Dataset items:
--
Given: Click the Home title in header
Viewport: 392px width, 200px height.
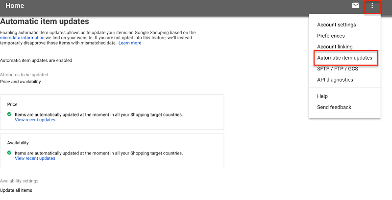Looking at the screenshot, I should pyautogui.click(x=15, y=6).
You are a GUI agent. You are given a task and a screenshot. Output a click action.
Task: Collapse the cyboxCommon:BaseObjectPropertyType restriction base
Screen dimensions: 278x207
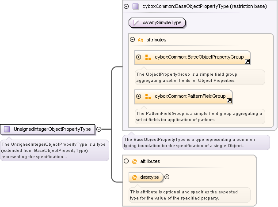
--
> _WHAT YOU NEED TO DO_: Take the line containing "You are a GUI" and all lines after it to the end of the data above, and reproduce them exactly, leaving out pictures. Nothing else belongs in the copy.

> _YOUR SOLUTION_:
You are a GUI agent. You are given a task and a screenshot. Output a click action.
Task: Collapse the cyboxCommon:BaseObjectPropertyType restriction base
Screen dimensions: 278x207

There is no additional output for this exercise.